* **Instruction**
Change every "New account button" in the material below to "Sign up button" and reproduce everything else unchanged, leaving out the pictures.
-- start of Records provided --
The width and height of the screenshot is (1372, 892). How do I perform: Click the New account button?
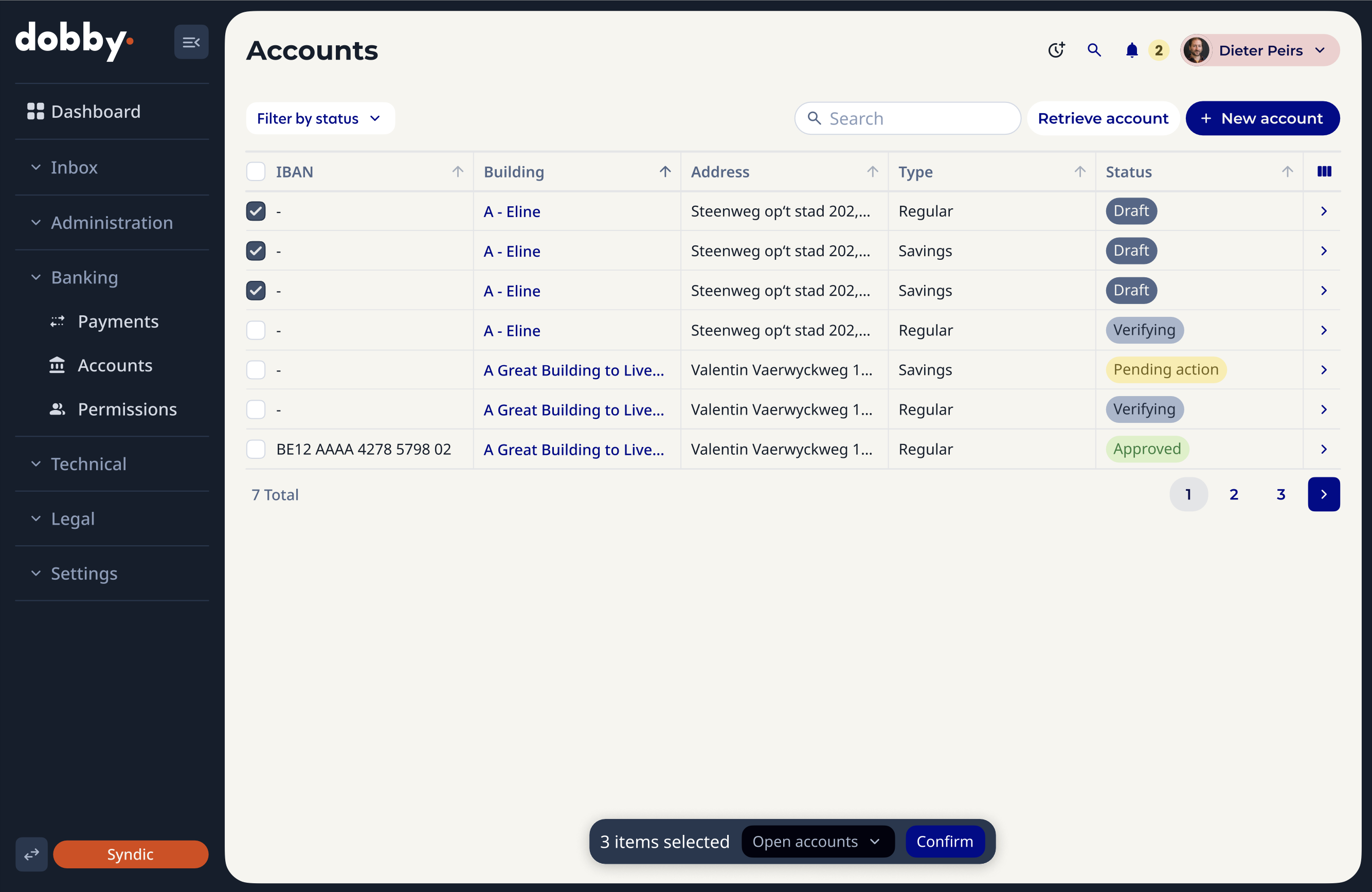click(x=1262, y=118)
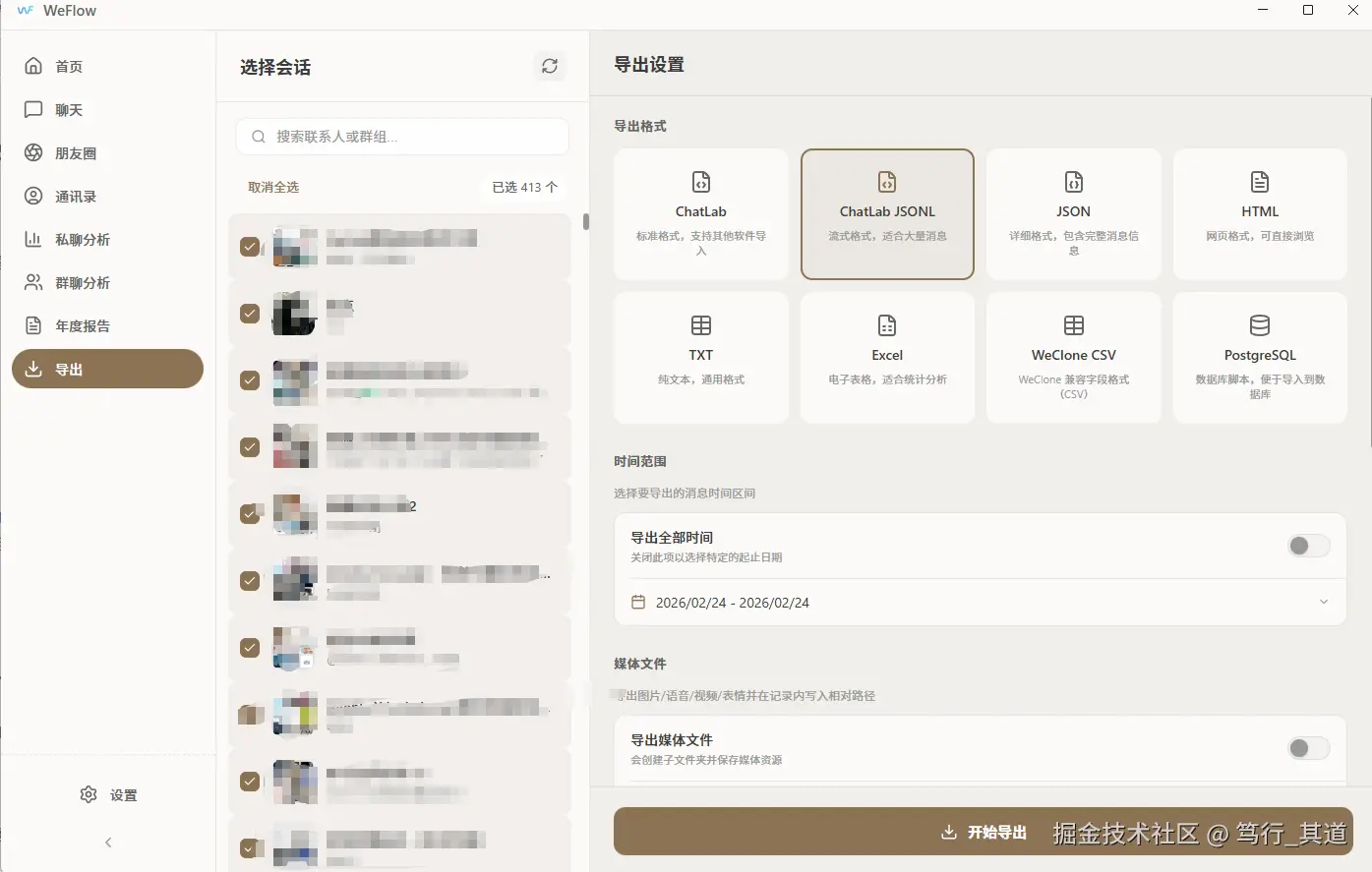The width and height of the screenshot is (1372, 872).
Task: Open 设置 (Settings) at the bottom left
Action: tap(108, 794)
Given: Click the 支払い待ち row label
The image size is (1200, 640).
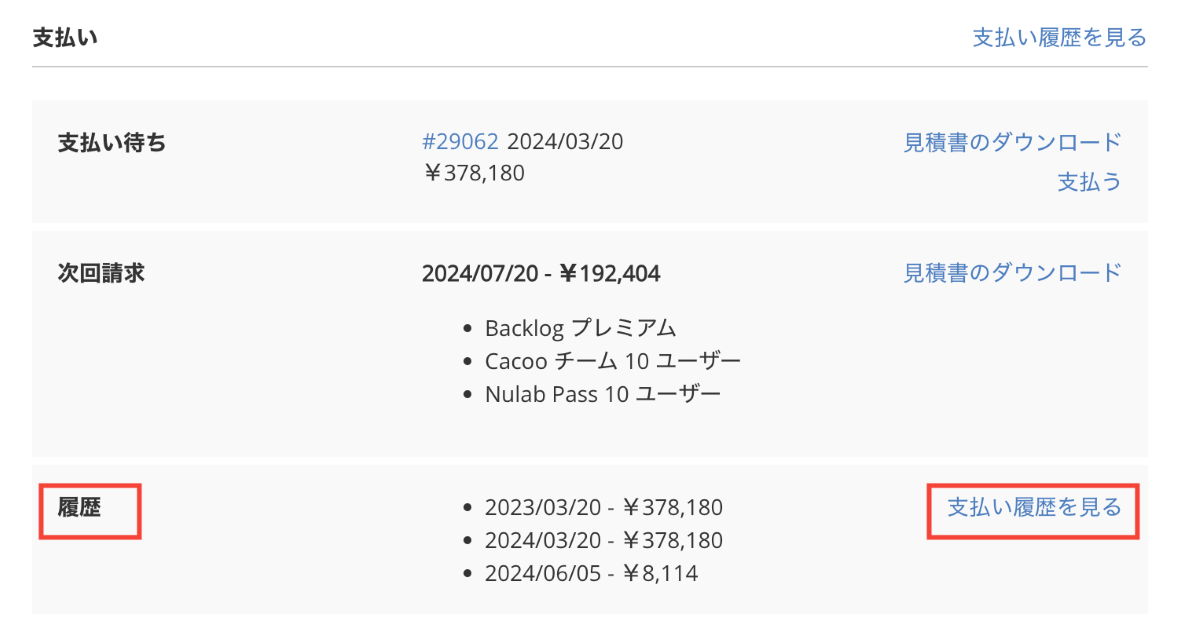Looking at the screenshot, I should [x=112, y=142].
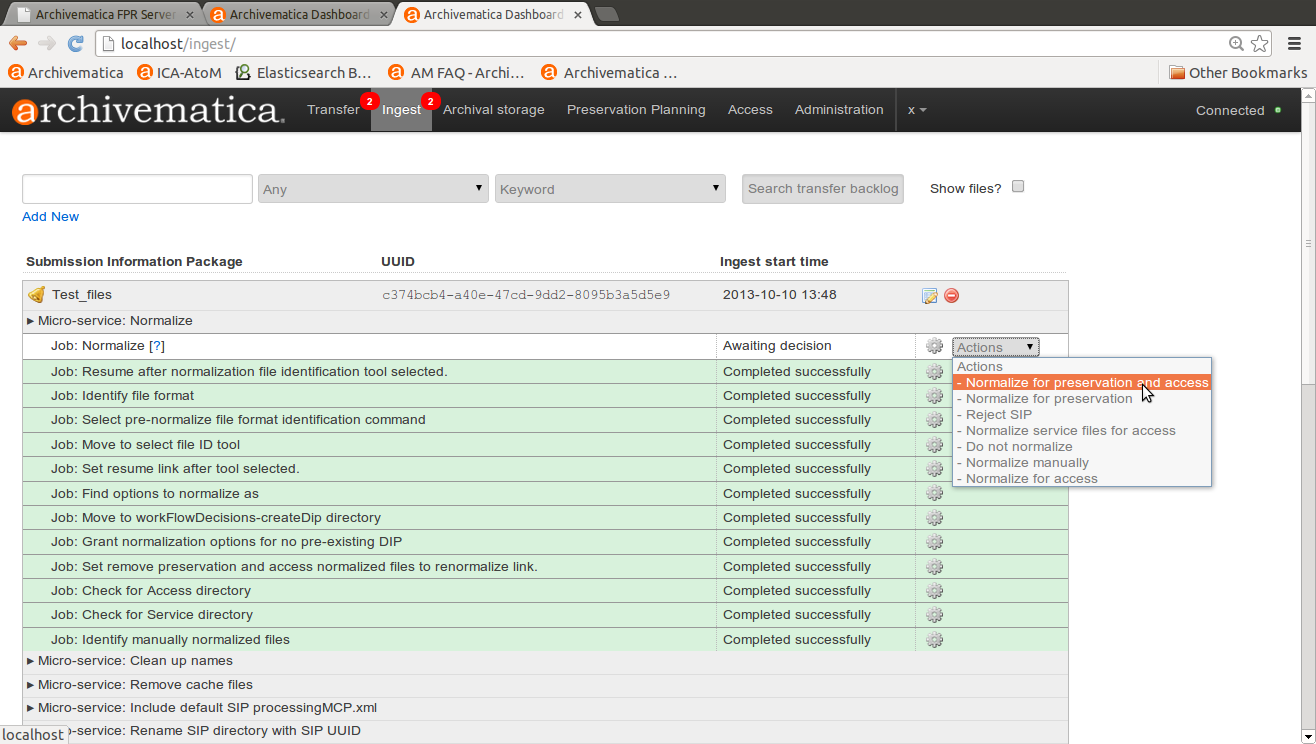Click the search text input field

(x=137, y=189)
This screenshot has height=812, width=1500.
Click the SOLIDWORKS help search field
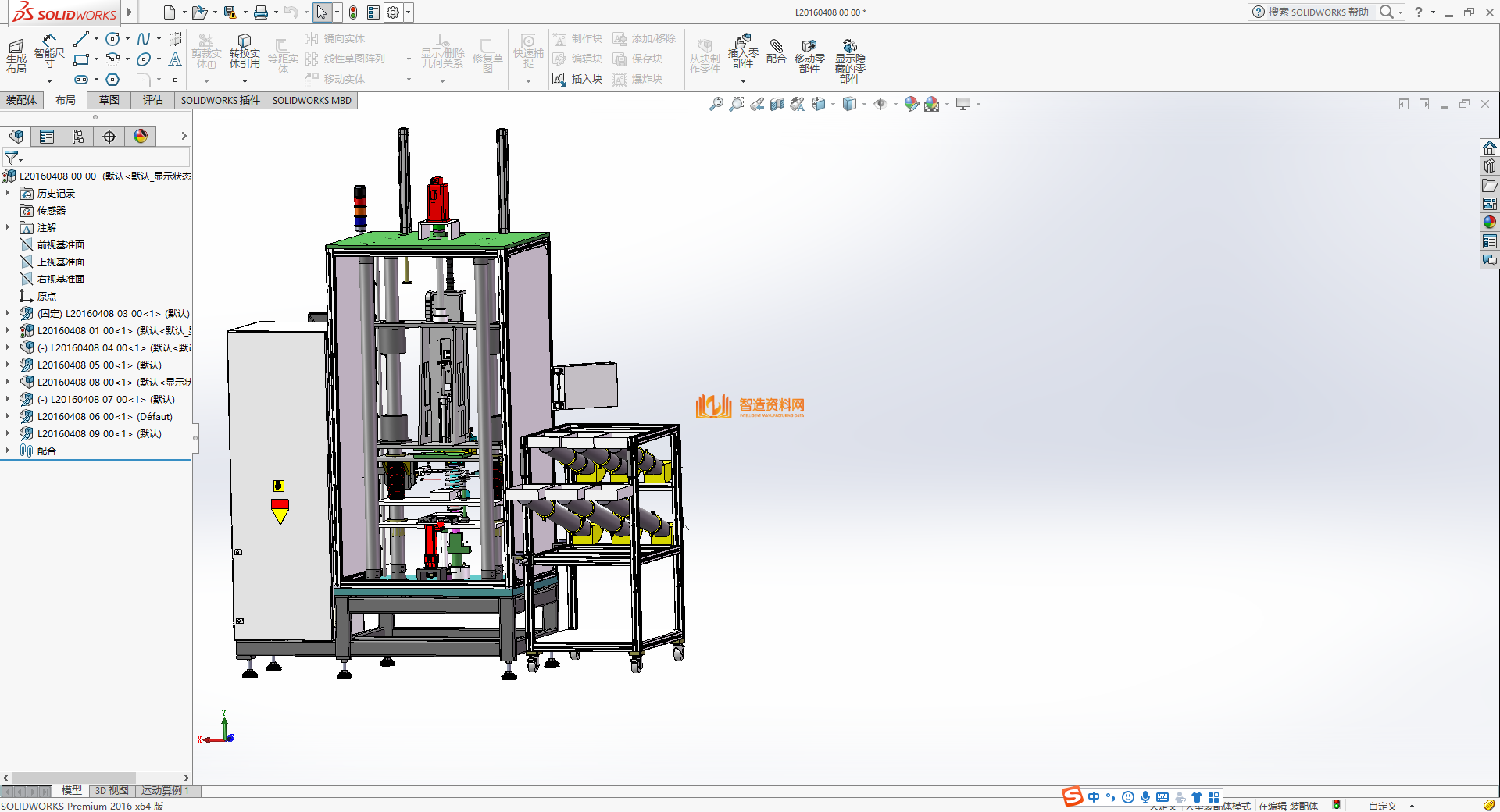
-- end of Records provided --
* **Answer to this exercise**
The width and height of the screenshot is (1372, 892). How do I perform: Click the Sign up button?
click(x=1262, y=118)
The width and height of the screenshot is (1372, 872).
Task: Open 设置 (Settings) at the bottom left
Action: tap(108, 794)
Given: Click the 支払い待ち row label
The image size is (1200, 640).
Looking at the screenshot, I should [x=112, y=142].
Click the search text input field

(x=137, y=189)
This screenshot has height=812, width=1500.
Click the SOLIDWORKS help search field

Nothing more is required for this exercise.